§ **PROBLEM STATEMENT**
When you respond, write out each entry exactly as it stands.

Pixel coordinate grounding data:

──────

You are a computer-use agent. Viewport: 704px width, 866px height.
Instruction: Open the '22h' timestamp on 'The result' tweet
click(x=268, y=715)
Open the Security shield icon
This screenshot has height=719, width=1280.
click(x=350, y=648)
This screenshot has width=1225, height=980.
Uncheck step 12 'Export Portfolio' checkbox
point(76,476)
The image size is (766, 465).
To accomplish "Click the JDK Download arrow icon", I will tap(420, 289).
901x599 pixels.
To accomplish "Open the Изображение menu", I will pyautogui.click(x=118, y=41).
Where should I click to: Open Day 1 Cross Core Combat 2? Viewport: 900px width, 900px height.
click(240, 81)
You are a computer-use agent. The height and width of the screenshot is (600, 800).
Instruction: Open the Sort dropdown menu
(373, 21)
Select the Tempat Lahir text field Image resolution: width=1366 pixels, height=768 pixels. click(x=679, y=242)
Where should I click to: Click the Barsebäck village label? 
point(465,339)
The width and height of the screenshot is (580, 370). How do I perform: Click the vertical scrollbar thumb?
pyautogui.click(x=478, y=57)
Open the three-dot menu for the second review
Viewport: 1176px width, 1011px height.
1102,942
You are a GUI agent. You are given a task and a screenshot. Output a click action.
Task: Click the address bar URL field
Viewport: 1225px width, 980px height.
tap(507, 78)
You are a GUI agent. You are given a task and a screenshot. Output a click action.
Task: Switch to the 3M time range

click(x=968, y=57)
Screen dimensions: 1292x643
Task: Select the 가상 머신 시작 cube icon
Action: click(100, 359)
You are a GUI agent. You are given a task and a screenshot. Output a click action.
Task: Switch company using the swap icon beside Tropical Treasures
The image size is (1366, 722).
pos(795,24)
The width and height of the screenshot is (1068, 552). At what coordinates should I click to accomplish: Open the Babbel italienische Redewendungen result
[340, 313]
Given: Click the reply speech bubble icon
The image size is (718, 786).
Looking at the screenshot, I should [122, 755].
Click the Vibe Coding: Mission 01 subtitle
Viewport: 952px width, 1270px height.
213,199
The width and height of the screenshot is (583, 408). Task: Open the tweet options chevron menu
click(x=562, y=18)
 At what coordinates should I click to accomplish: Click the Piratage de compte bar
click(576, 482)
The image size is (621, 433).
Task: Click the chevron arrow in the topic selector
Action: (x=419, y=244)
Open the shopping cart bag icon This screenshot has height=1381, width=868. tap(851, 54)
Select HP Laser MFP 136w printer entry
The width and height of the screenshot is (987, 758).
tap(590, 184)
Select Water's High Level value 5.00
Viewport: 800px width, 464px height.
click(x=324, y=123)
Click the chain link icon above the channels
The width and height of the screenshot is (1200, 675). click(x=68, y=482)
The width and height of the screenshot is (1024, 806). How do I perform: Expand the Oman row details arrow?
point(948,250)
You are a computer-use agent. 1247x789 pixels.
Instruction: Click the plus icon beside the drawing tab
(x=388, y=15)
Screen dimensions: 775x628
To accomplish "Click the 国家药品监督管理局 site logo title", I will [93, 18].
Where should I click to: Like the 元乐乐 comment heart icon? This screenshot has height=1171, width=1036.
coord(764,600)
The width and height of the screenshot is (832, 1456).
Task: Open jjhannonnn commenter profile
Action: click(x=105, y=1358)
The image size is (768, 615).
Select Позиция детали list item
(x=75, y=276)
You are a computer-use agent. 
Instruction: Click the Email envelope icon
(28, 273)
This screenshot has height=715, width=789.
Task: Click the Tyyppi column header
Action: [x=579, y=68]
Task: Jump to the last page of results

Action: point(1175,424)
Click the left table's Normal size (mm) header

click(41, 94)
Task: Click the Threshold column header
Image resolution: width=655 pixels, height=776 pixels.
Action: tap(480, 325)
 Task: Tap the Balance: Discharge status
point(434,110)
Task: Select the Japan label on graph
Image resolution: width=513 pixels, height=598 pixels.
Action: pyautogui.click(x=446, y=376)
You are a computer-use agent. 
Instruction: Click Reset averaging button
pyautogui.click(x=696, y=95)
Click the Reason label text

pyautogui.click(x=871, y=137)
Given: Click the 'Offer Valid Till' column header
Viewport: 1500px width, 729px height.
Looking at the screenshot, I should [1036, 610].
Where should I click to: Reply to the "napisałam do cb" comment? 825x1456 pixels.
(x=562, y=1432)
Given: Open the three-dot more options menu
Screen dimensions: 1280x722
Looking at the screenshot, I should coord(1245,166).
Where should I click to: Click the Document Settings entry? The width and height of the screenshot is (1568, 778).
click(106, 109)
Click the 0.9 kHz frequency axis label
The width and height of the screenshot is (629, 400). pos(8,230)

──────

§ **YOUR RESPONSE**
You are a computer-use agent. Viewport: 704px width, 866px height.
Instruction: Open the '22h' timestamp on 'The result' tweet
click(x=268, y=715)
Open the Security shield icon
This screenshot has height=719, width=1280.
click(x=350, y=648)
This screenshot has width=1225, height=980.
Uncheck step 12 'Export Portfolio' checkbox
point(76,476)
The image size is (766, 465).
To accomplish "Click the JDK Download arrow icon", I will tap(420, 289).
901x599 pixels.
To accomplish "Open the Изображение menu", I will pyautogui.click(x=118, y=41).
Where should I click to: Open Day 1 Cross Core Combat 2? Viewport: 900px width, 900px height.
click(240, 81)
You are a computer-use agent. The height and width of the screenshot is (600, 800).
Instruction: Open the Sort dropdown menu
(373, 21)
Select the Tempat Lahir text field Image resolution: width=1366 pixels, height=768 pixels. click(x=679, y=242)
Where should I click to: Click the Barsebäck village label? 
point(465,339)
The width and height of the screenshot is (580, 370). How do I perform: Click the vertical scrollbar thumb?
pyautogui.click(x=478, y=57)
Open the three-dot menu for the second review
Viewport: 1176px width, 1011px height.
1102,942
You are a GUI agent. You are given a task and a screenshot. Output a click action.
Task: Click the address bar URL field
Viewport: 1225px width, 980px height.
tap(507, 78)
You are a GUI agent. You are given a task and a screenshot. Output a click action.
Task: Switch to the 3M time range

click(x=968, y=57)
Screen dimensions: 1292x643
Task: Select the 가상 머신 시작 cube icon
Action: click(100, 359)
You are a GUI agent. You are given a task and a screenshot. Output a click action.
Task: Switch company using the swap icon beside Tropical Treasures
The image size is (1366, 722).
pos(795,24)
The width and height of the screenshot is (1068, 552). At what coordinates should I click to accomplish: Open the Babbel italienische Redewendungen result
[340, 313]
Given: Click the reply speech bubble icon
The image size is (718, 786).
Looking at the screenshot, I should [122, 755].
Click the Vibe Coding: Mission 01 subtitle
Viewport: 952px width, 1270px height.
213,199
The width and height of the screenshot is (583, 408). Task: Open the tweet options chevron menu
click(x=562, y=18)
 At what coordinates should I click to accomplish: Click the Piratage de compte bar
click(576, 482)
The image size is (621, 433).
Task: Click the chevron arrow in the topic selector
Action: (x=419, y=244)
Open the shopping cart bag icon This screenshot has height=1381, width=868. tap(851, 54)
Select HP Laser MFP 136w printer entry
The width and height of the screenshot is (987, 758).
tap(590, 184)
Select Water's High Level value 5.00
Viewport: 800px width, 464px height.
click(x=324, y=123)
Click the chain link icon above the channels
The width and height of the screenshot is (1200, 675). click(x=68, y=482)
The width and height of the screenshot is (1024, 806). How do I perform: Expand the Oman row details arrow?
point(948,250)
You are a computer-use agent. 1247x789 pixels.
Instruction: Click the plus icon beside the drawing tab
(x=388, y=15)
Screen dimensions: 775x628
To accomplish "Click the 国家药品监督管理局 site logo title", I will [93, 18].
Where should I click to: Like the 元乐乐 comment heart icon? This screenshot has height=1171, width=1036.
coord(764,600)
The width and height of the screenshot is (832, 1456).
Task: Open jjhannonnn commenter profile
Action: click(x=105, y=1358)
The image size is (768, 615).
Select Позиция детали list item
(x=75, y=276)
You are a computer-use agent. 
Instruction: Click the Email envelope icon
(28, 273)
This screenshot has height=715, width=789.
Task: Click the Tyyppi column header
Action: [x=579, y=68]
Task: Jump to the last page of results

Action: point(1175,424)
Click the left table's Normal size (mm) header

click(41, 94)
Task: Click the Threshold column header
Image resolution: width=655 pixels, height=776 pixels.
Action: tap(480, 325)
 Task: Tap the Balance: Discharge status
point(434,110)
Task: Select the Japan label on graph
Image resolution: width=513 pixels, height=598 pixels.
Action: pyautogui.click(x=446, y=376)
You are a computer-use agent. 
Instruction: Click Reset averaging button
pyautogui.click(x=696, y=95)
Click the Reason label text

pyautogui.click(x=871, y=137)
Given: Click the 'Offer Valid Till' column header
Viewport: 1500px width, 729px height.
Looking at the screenshot, I should [1036, 610].
Where should I click to: Reply to the "napisałam do cb" comment? 825x1456 pixels.
(x=562, y=1432)
Given: Open the three-dot more options menu
Screen dimensions: 1280x722
Looking at the screenshot, I should coord(1245,166).
Where should I click to: Click the Document Settings entry? The width and height of the screenshot is (1568, 778).
click(106, 109)
Click the 0.9 kHz frequency axis label
The width and height of the screenshot is (629, 400). pos(8,230)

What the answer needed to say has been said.